**Goal:** Put the lines below into a Markdown table with the columns "Row" and "Text." Begin at the line that contains "Task: Click the 证券代码 column header" and stop after the line that contains "(x=326, y=737)", numbering each row, skipping blank lines, and leaving out the pictures.

**Source records:**

★ ★ ★ ★

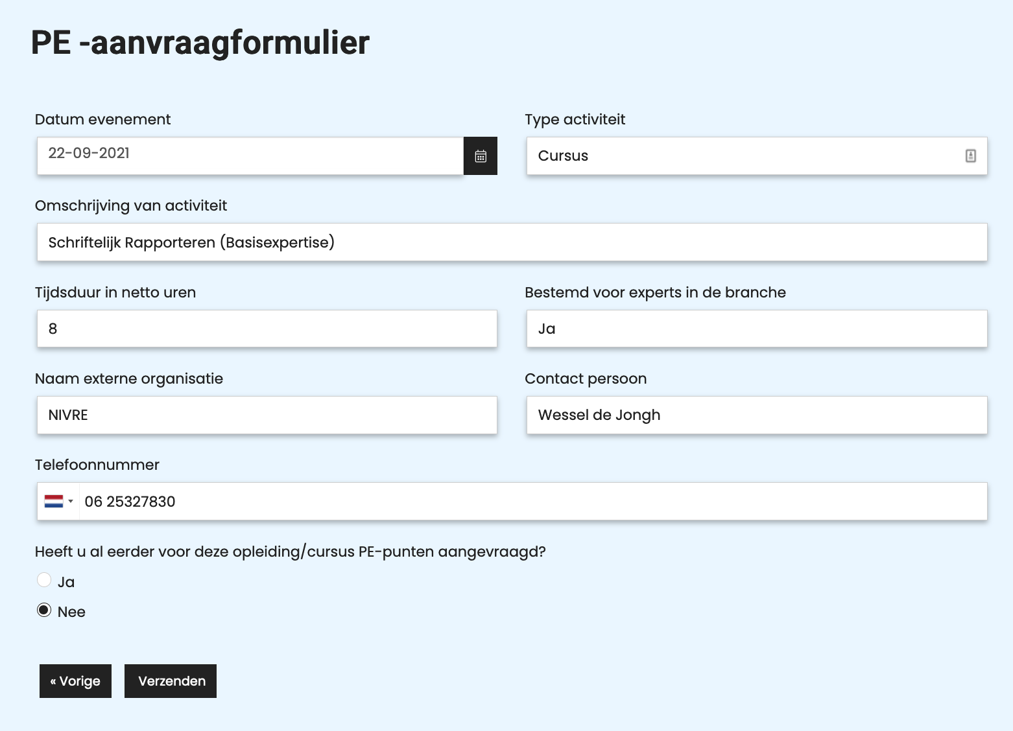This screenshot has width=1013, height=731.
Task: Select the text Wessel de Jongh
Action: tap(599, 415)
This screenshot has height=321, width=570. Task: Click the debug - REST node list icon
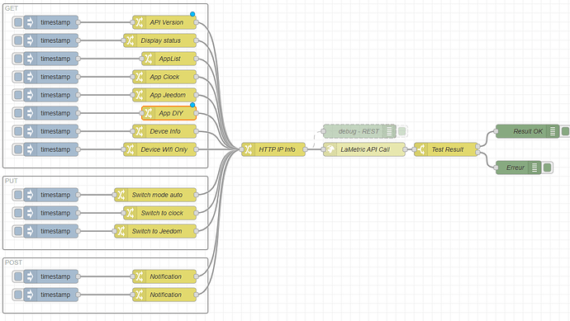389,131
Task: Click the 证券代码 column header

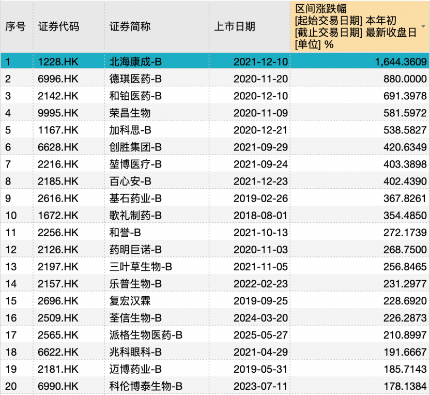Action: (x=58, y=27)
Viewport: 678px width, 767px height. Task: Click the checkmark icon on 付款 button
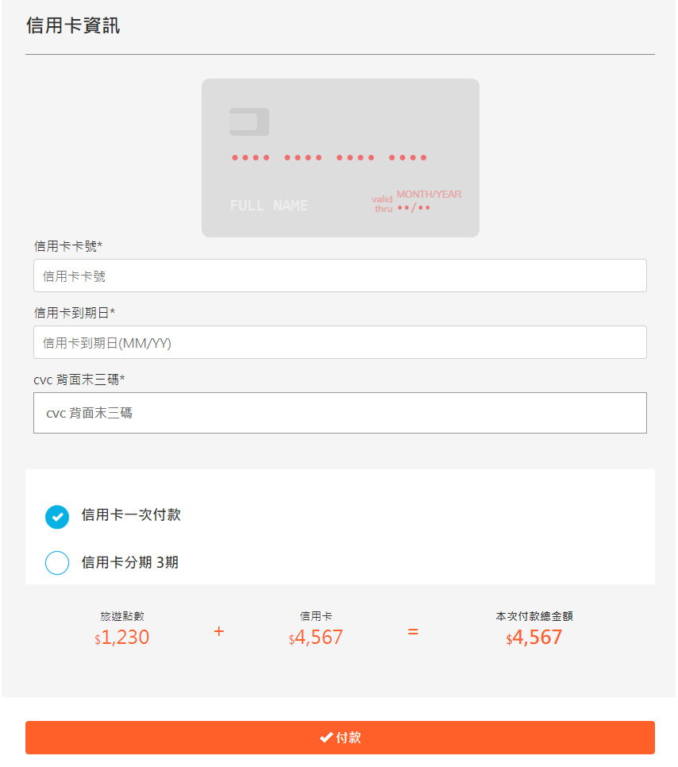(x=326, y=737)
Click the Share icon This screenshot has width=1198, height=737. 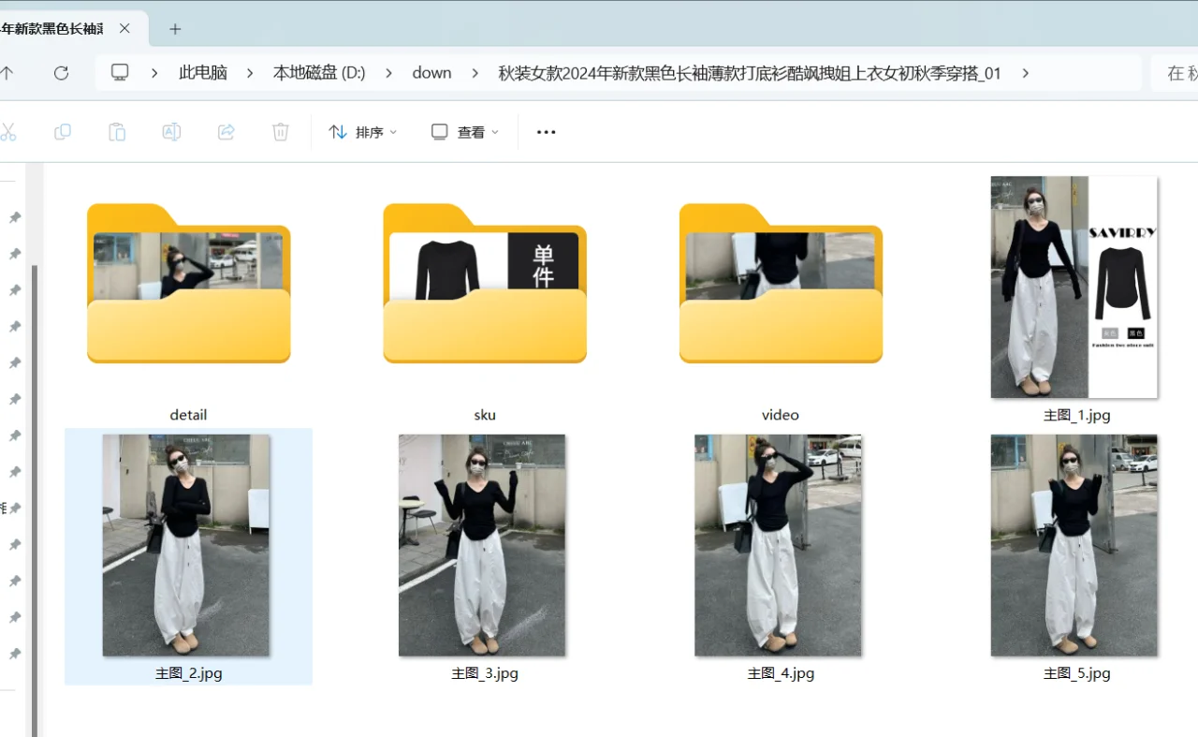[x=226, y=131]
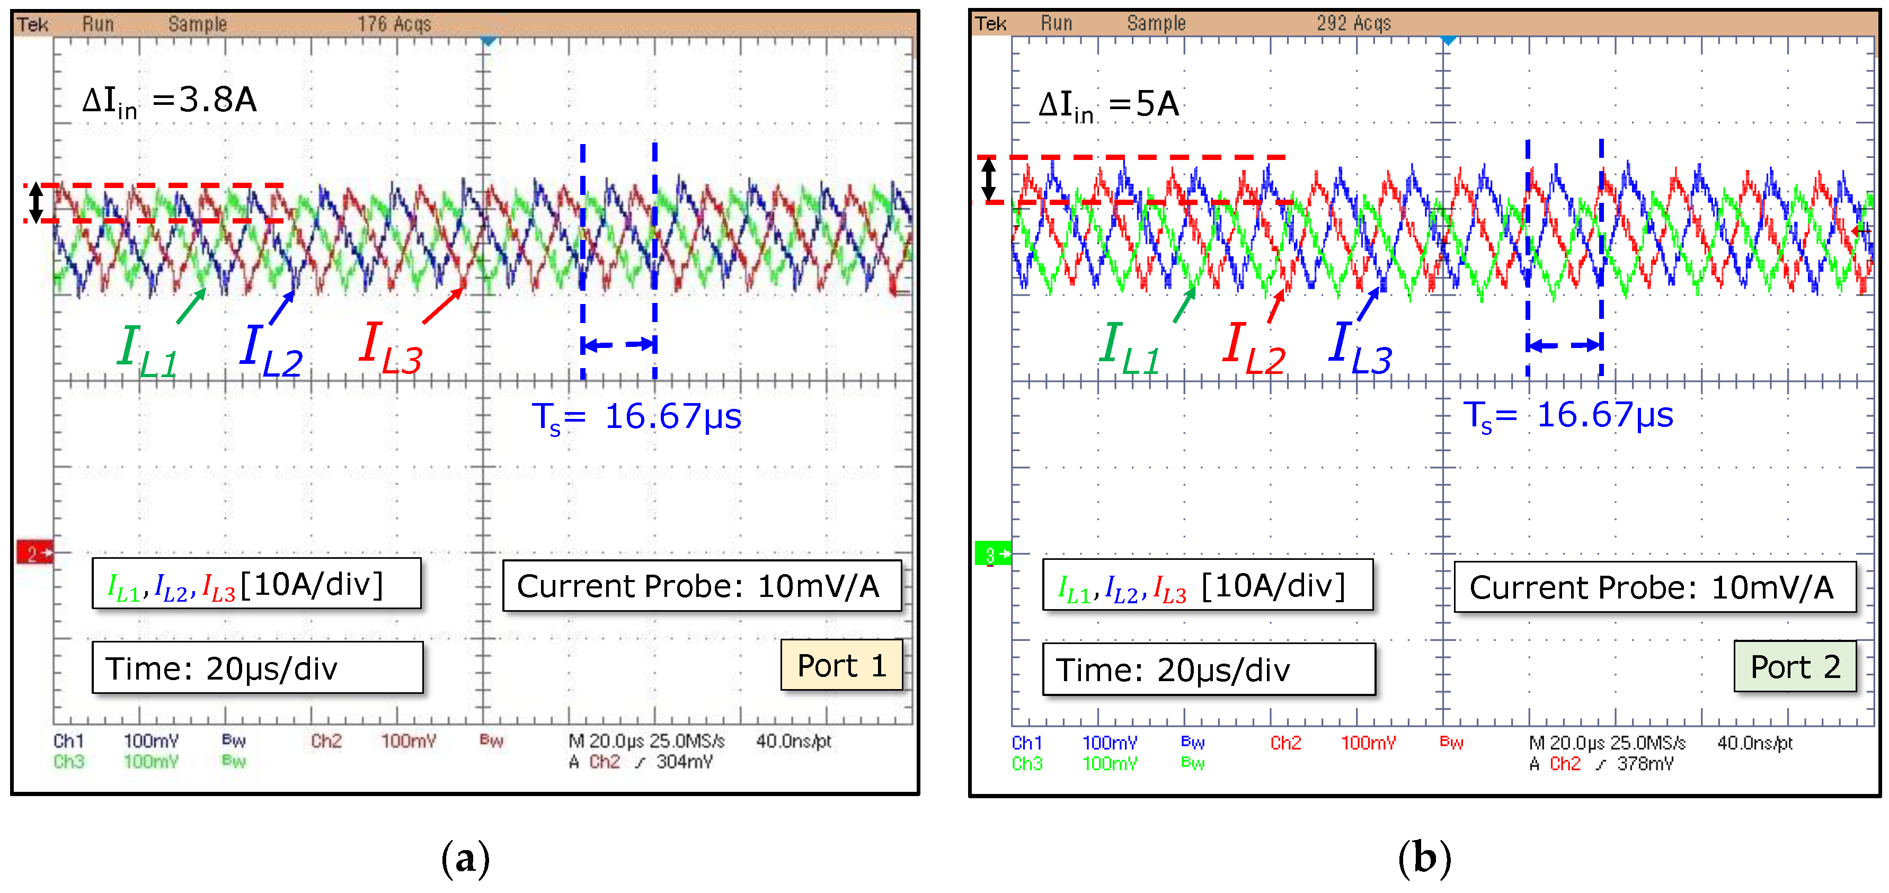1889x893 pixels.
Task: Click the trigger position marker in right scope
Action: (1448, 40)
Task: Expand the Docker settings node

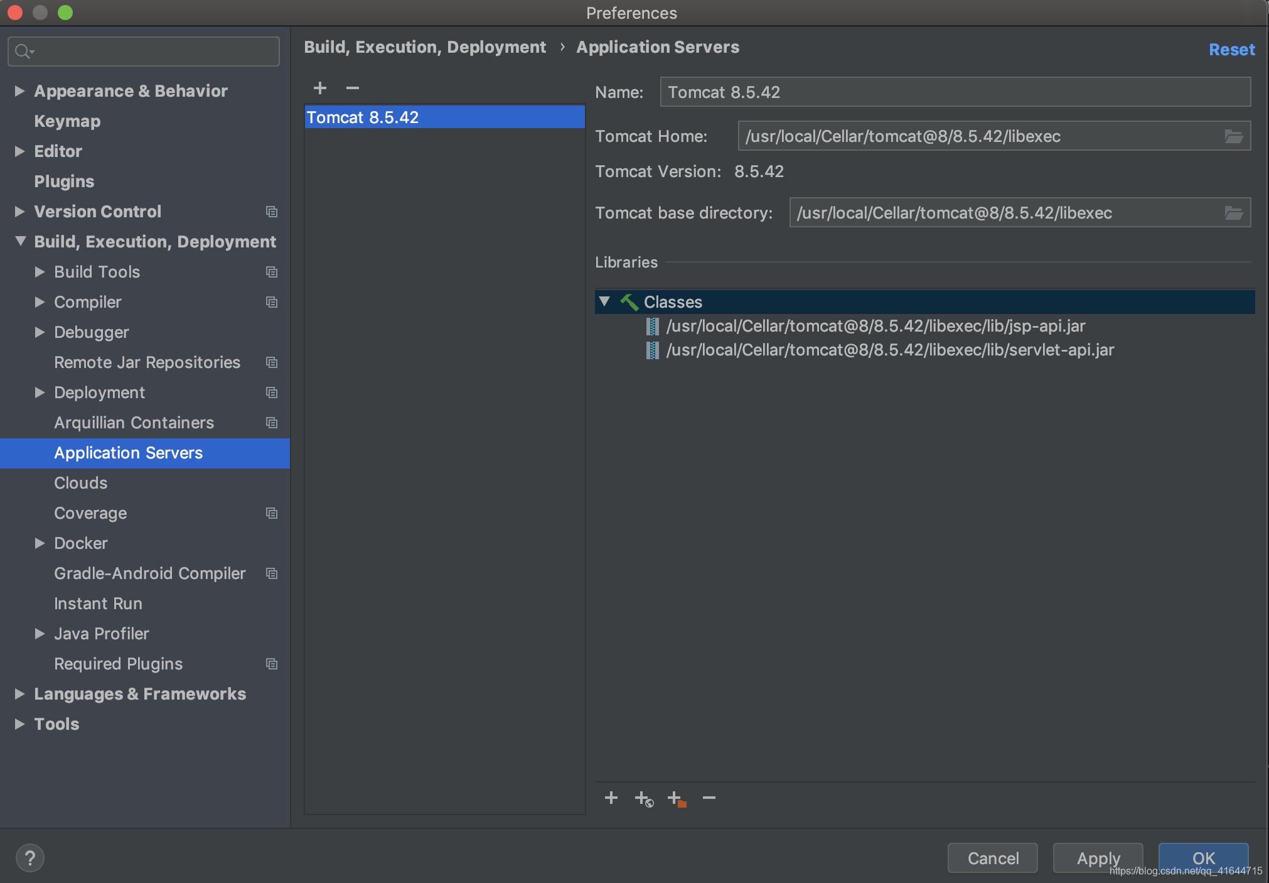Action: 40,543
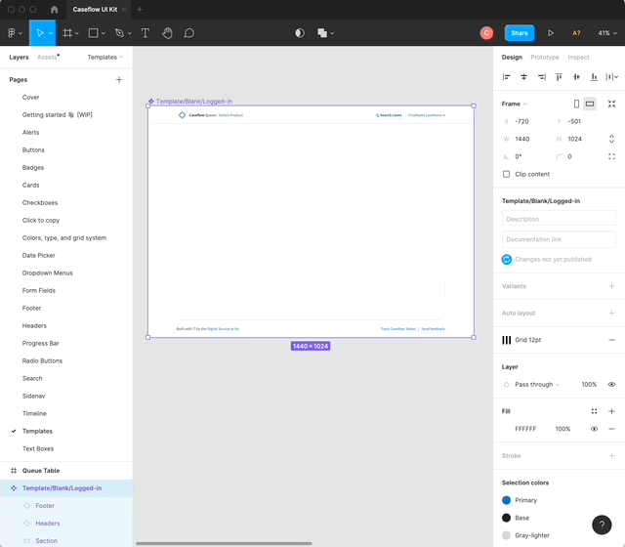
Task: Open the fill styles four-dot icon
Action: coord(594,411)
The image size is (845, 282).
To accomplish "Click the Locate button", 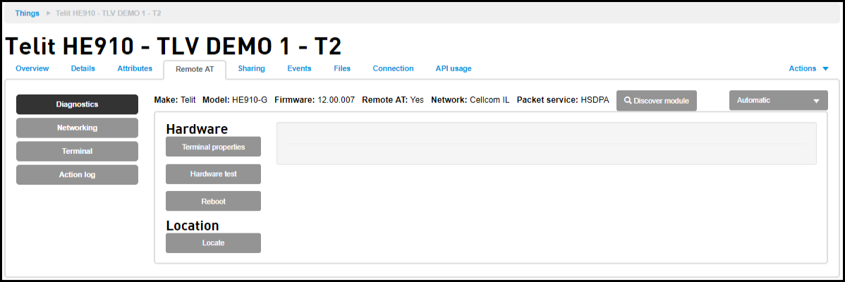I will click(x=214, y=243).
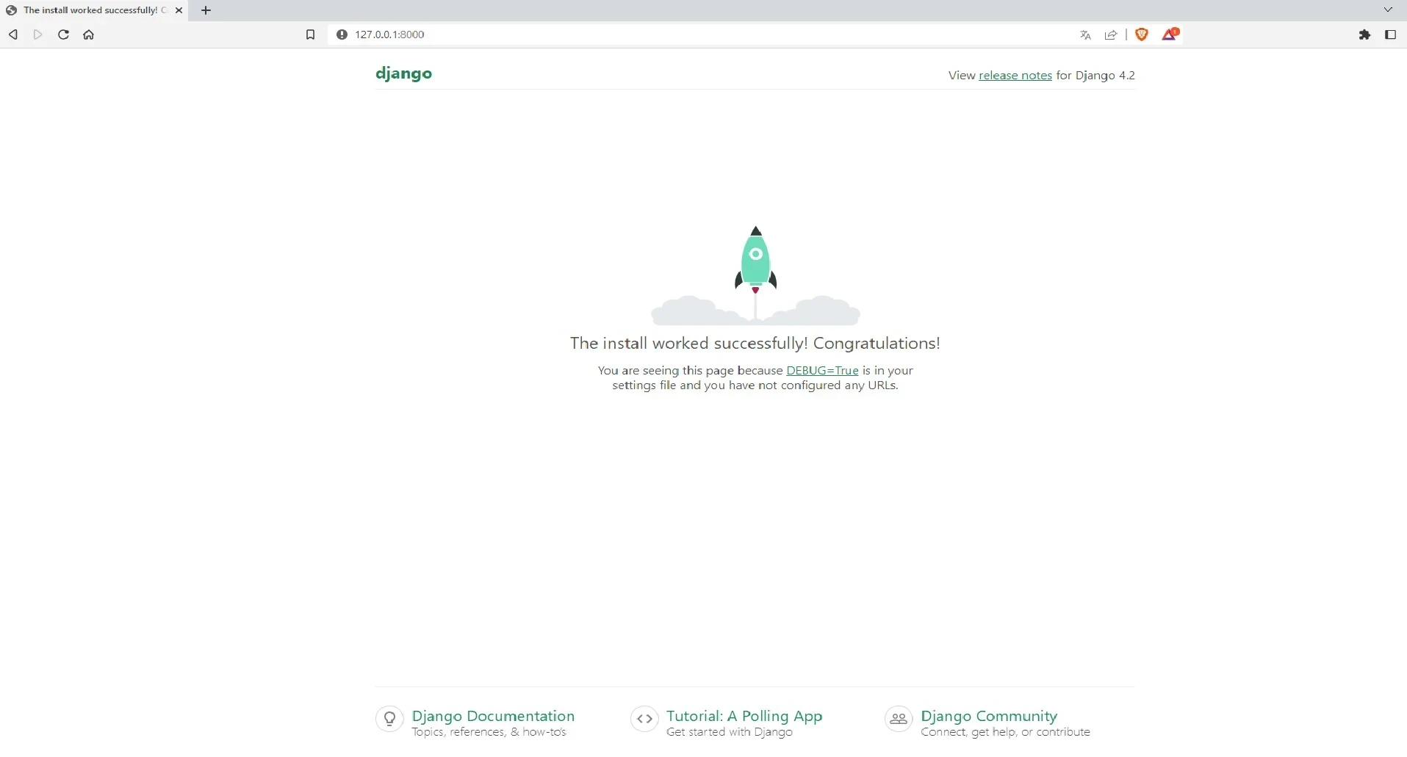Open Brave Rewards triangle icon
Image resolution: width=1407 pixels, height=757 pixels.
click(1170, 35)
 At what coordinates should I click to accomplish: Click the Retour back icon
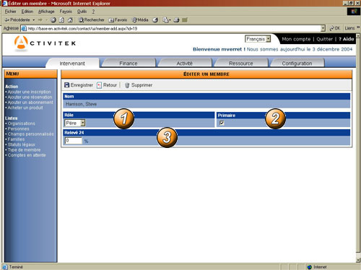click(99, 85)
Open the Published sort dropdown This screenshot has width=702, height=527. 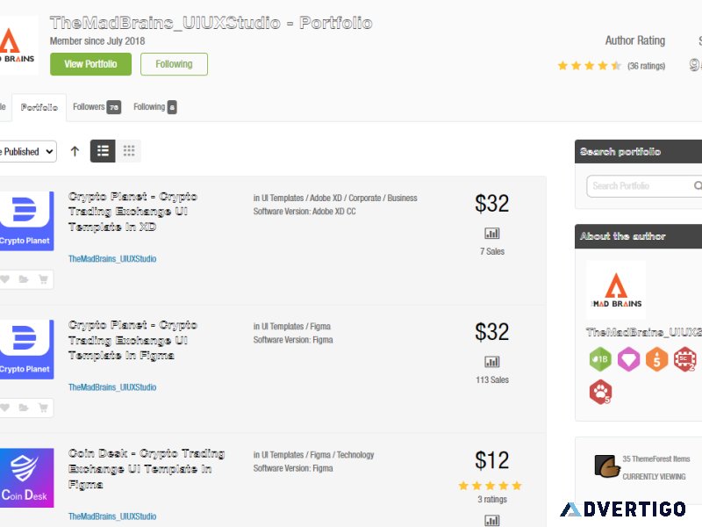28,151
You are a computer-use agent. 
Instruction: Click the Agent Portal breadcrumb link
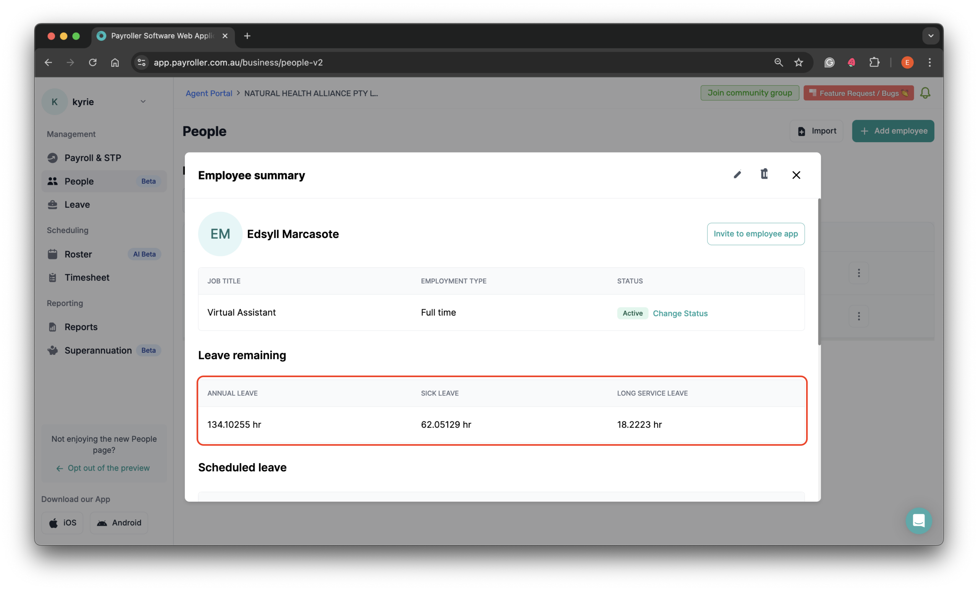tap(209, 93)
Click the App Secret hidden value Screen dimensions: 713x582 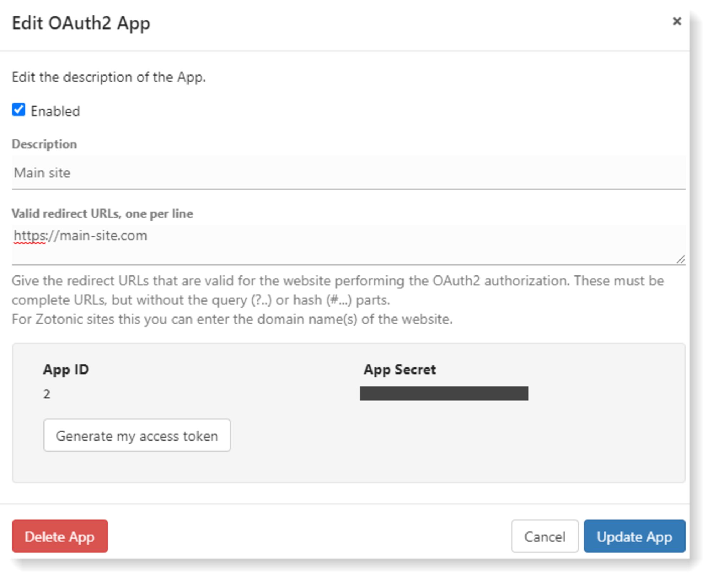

★ ★ ★ ★

**Solved problem:**
| Row | Text |
|---|---|
| 1 | Task: Click the 证券代码 column header |
| 2 | Action: (x=58, y=27) |
| 3 | Viewport: 678px width, 767px height. Task: Click the checkmark icon on 付款 button |
| 4 | (x=326, y=737) |